Mauro Ottaviano, Direttore del Centro Agro Alimentare di Roma, ha tracciato un quadro preciso dei diversi mercati rionali presenti sul territorio, un numero significativo che prevede la presenza totale di almeno 4012 banchi che va ad incidere profondamente sul tessuto commerciale ed economico della città.
“E’ chiaro che questo patrimonio va valorizzato e sviluppato.” – Ha detto Ottaviano. – “Il futuro dei mercati rionali va cercato nell’innovazione. Attualmente esistono vari punti di criticità: manca un posizionamento unico, una riconoscibilità, servizi e una logistica di rifornimento e di vendita. Il CAR può avere un ruolo determinante nello sviluppo dei mercati rionali, non solo per quanto riguarda la vendita del prodotto, ma anche per quanto concerne la loro ristrutturazione.”

Massimo Torchio, Direttore del Mercato all’Ingrosso Ortofrutticolo di Canale, ha portato la singolare testimonianza di un mercato alla produzione.
“Il mercato all’ingrosso ortofrutticolo di Canale, in provincia di Cuneo, ha conosciuto nel 2010 un grande processo di ristrutturazione con l’installazione di un impianto fotovoltaico. E nello stesso anno è stata aperta la nostra Agroteca.” – Ha raccontato Torchio. – “L’Agroteca oggi ospita non solo le nostre produzioni più tipiche, ma anche prodotti non tradizionali, come gelatine di frutta, birre artigianali o prodotti equo solidali.

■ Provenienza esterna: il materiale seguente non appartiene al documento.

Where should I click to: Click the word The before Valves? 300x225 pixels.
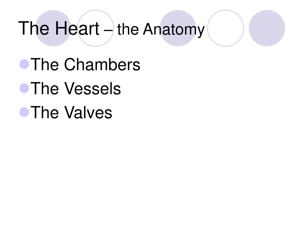(45, 112)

Lavoriamo in sinergia con gli enti turistici locali, abbiamo visite continue di aziende, turisti, consumatori che vengono ad acquistare i nostri prodotti. La gestione dell’Agroteca è affidata alla cooperativa di produttori Roero Ortofrutta ed ha numerosi obiettivi da sviluppare come un’area dedicata alla degustazione, uno spazio per la formazione, l’implementazione del mercato equo solidale e la consegna a domicilio dei prodotti.

Infine Barbara Paolucci, Funzionario della Borsa Merci Telematica,  ha sottolineato come il mercato telematico possa incidere nei vari processi della filiera alimentare.

“La Borsa Merci Telematica” – ha detto la Paolucci – “ è nata nel 2000 con l’obiettivo di portare trasparenza nelle contrattazioni dei prodotti, ed è chiara la sua funzione di regolamentazione non solo per lo scambio delle merci. Esiste infatti un disciplinare apposito dove vengono dichiarate da parte del venditore le caratteristiche di ciascun prodotto in commercio e questo va a garanzia di tutti gli acquirenti. Oggi di fatto la Borsa Merci Telematica, per le sue particolario caratteristiche  diventa elemento funzionale anche nella tracciabilità dei prodotti.